• _Exercise material_
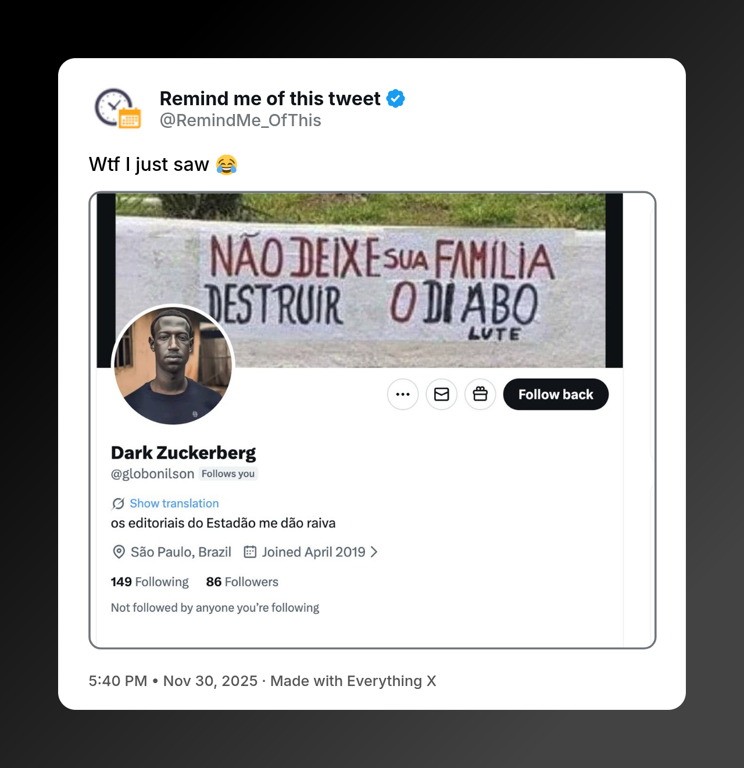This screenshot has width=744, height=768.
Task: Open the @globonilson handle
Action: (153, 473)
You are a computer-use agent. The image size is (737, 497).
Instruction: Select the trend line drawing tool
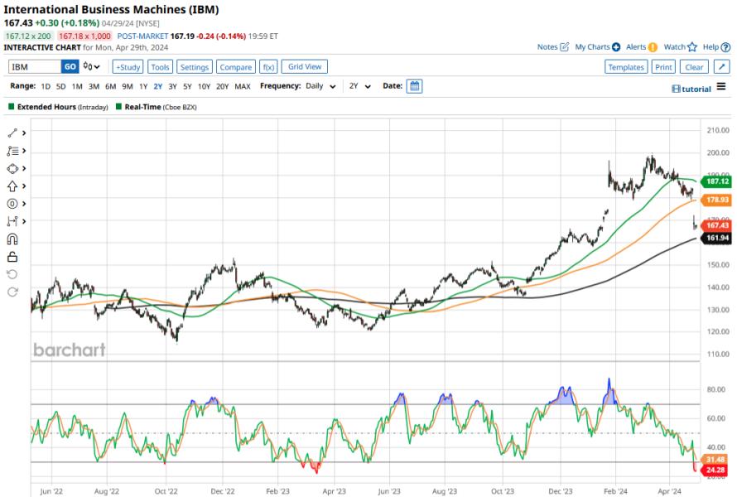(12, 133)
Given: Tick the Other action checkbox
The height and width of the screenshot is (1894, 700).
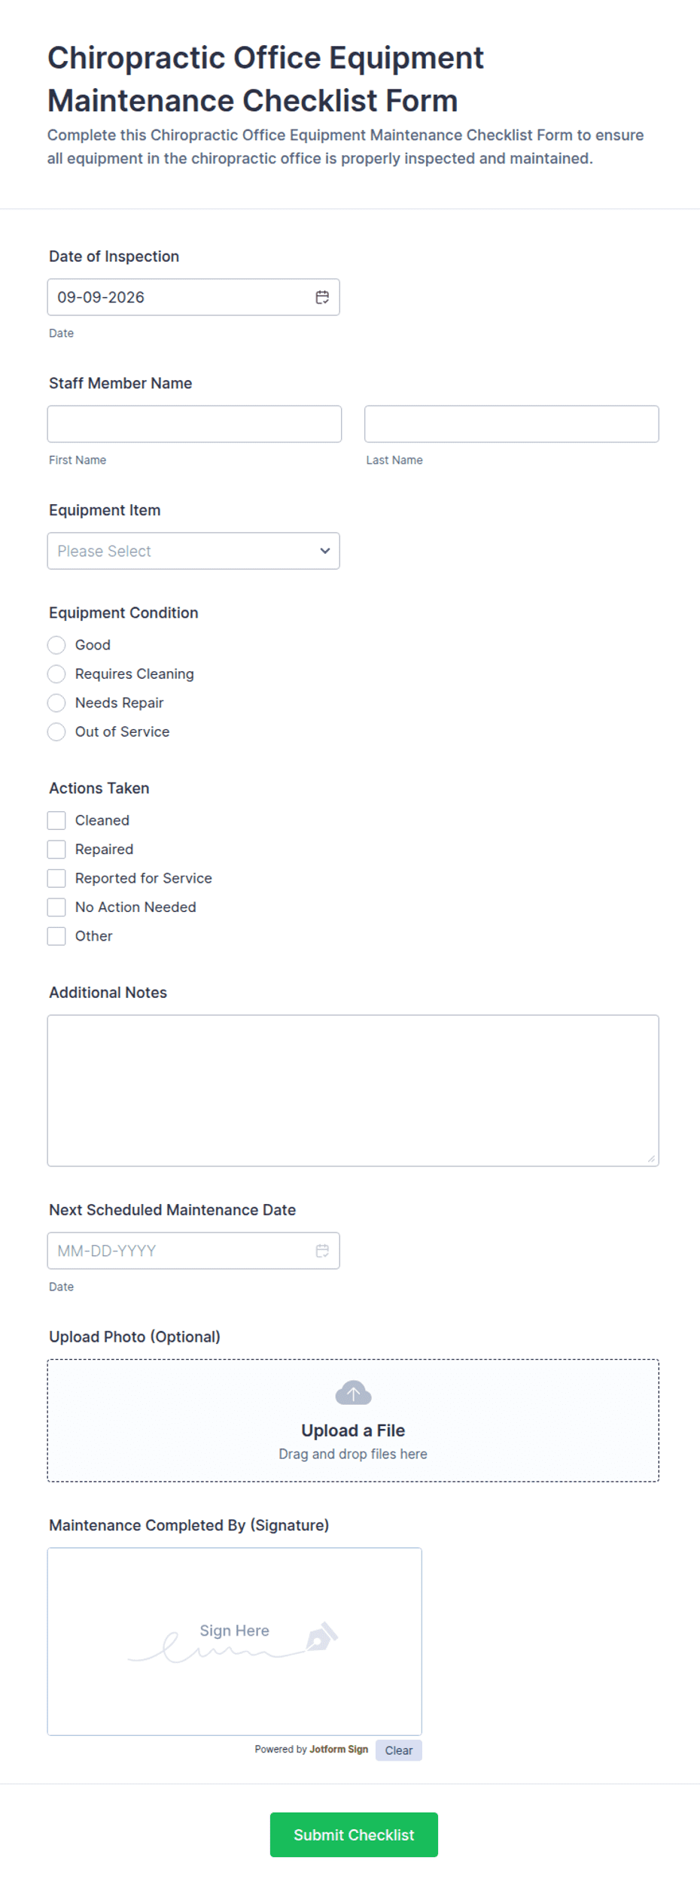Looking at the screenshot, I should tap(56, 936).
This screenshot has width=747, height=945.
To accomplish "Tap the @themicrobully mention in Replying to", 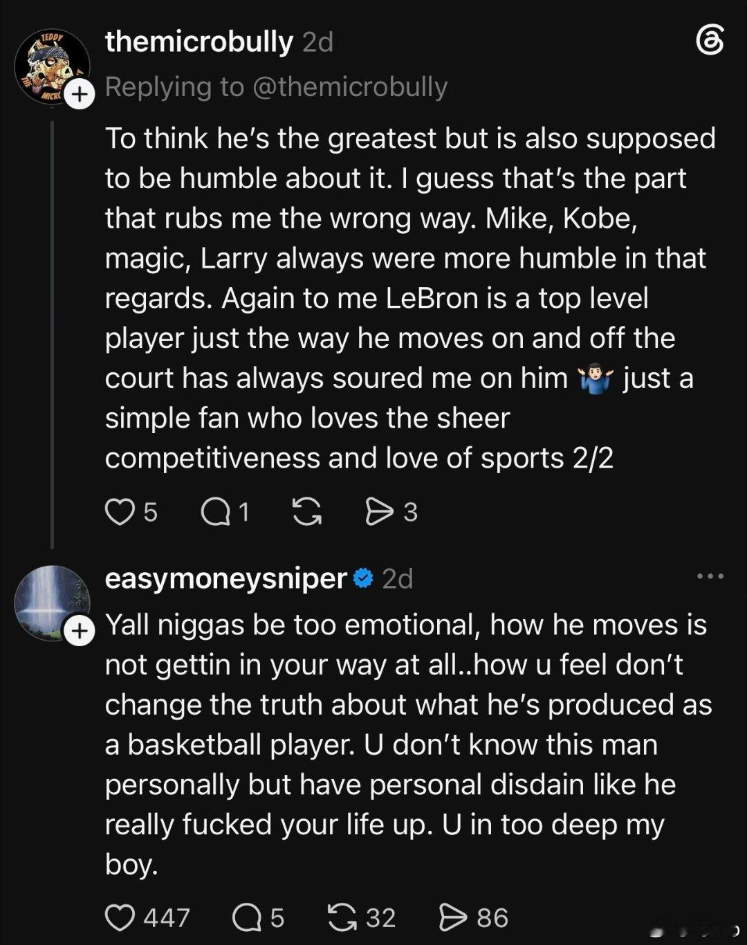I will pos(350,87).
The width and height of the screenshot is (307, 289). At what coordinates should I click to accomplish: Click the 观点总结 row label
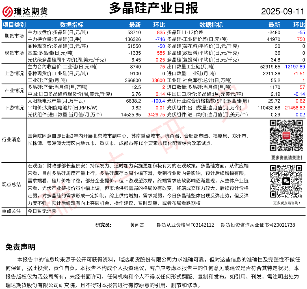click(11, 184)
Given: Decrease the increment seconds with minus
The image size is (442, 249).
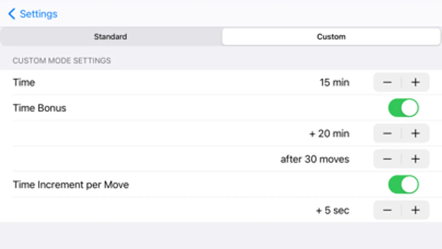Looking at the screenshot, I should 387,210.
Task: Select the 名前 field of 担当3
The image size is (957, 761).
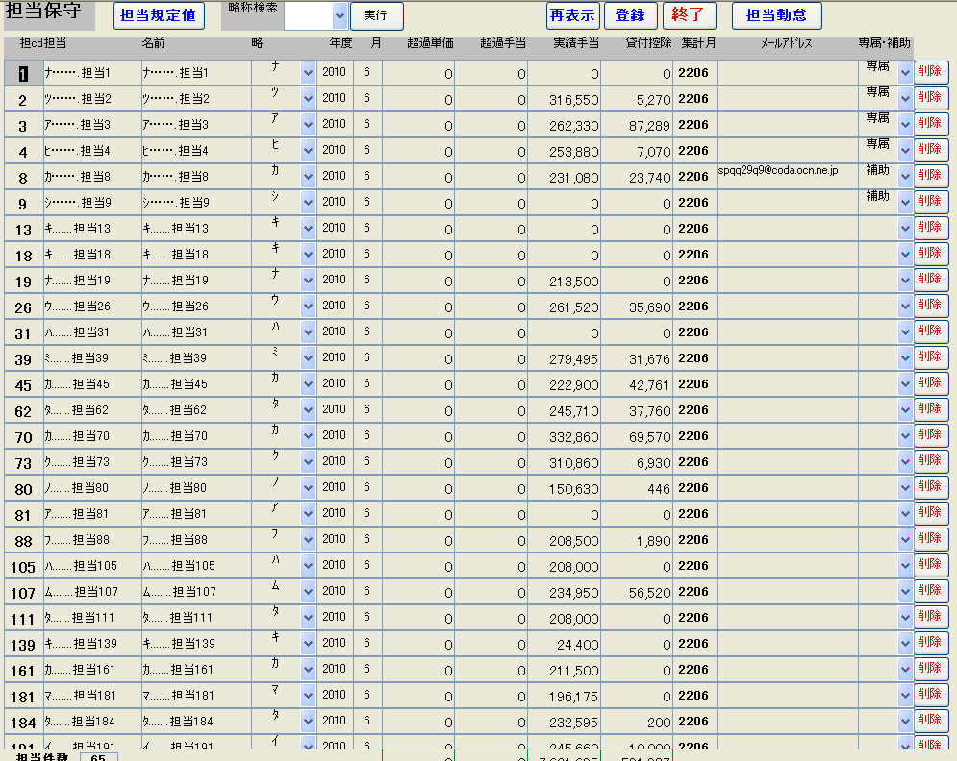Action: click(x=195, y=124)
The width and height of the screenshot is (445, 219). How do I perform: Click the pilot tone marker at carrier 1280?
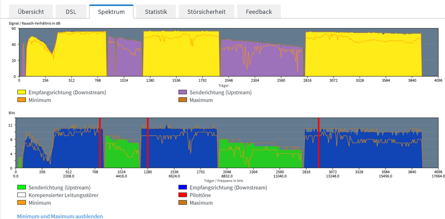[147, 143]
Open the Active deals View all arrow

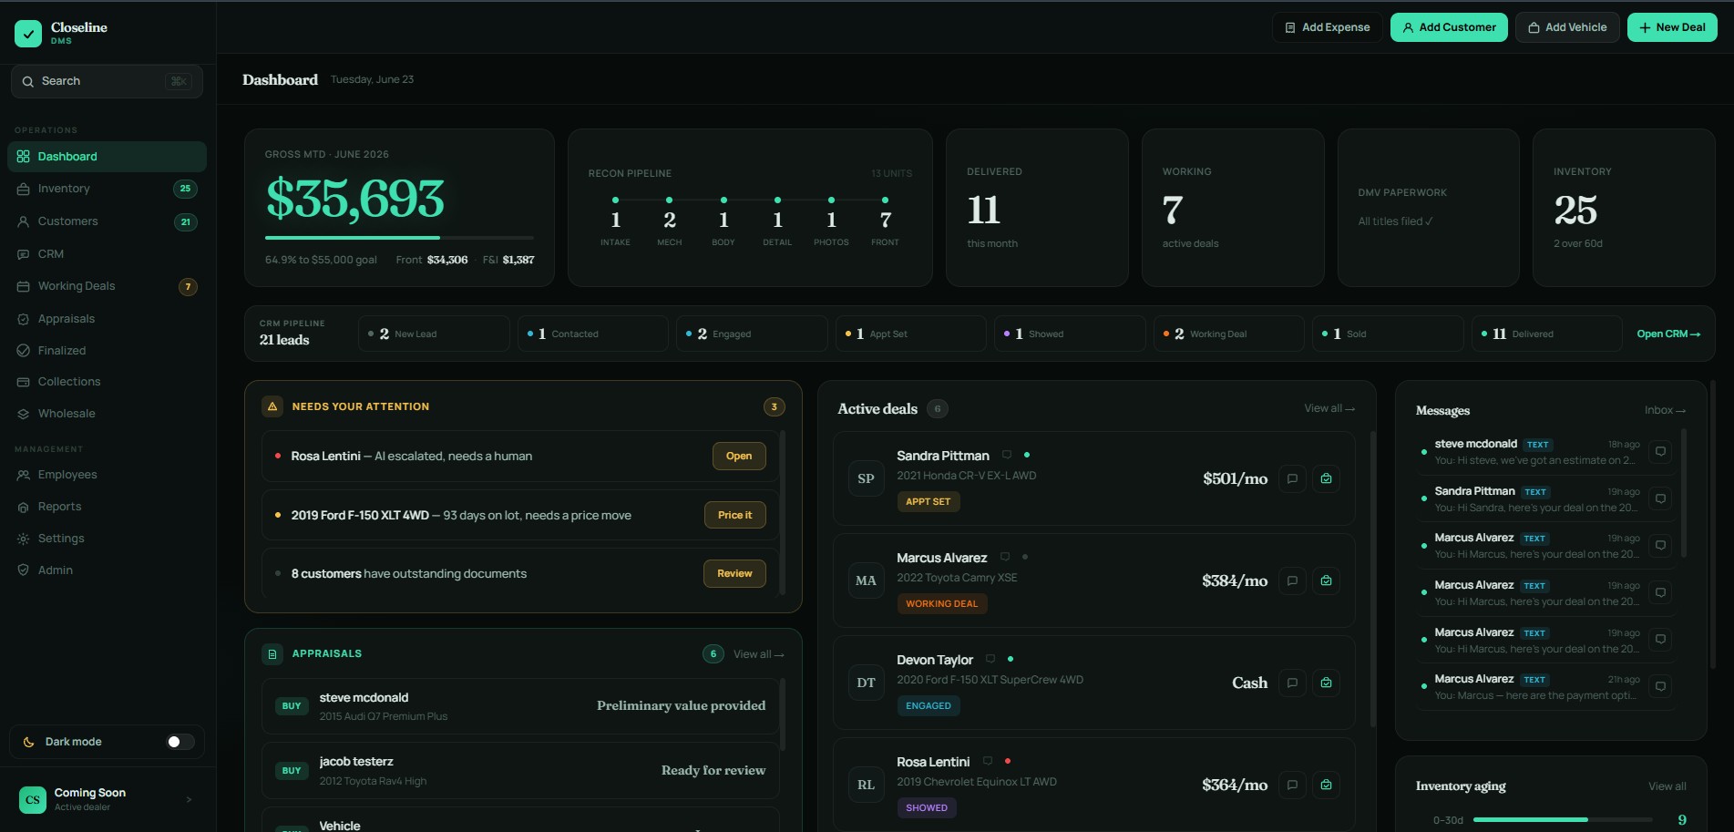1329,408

• _Your instructions_
Scan the listing above, and wherever a line holds the string "Given", copy that line.

• _Solution to the exercise_
Given: Tick the Other action checkbox
Given: Decrease the increment seconds with minus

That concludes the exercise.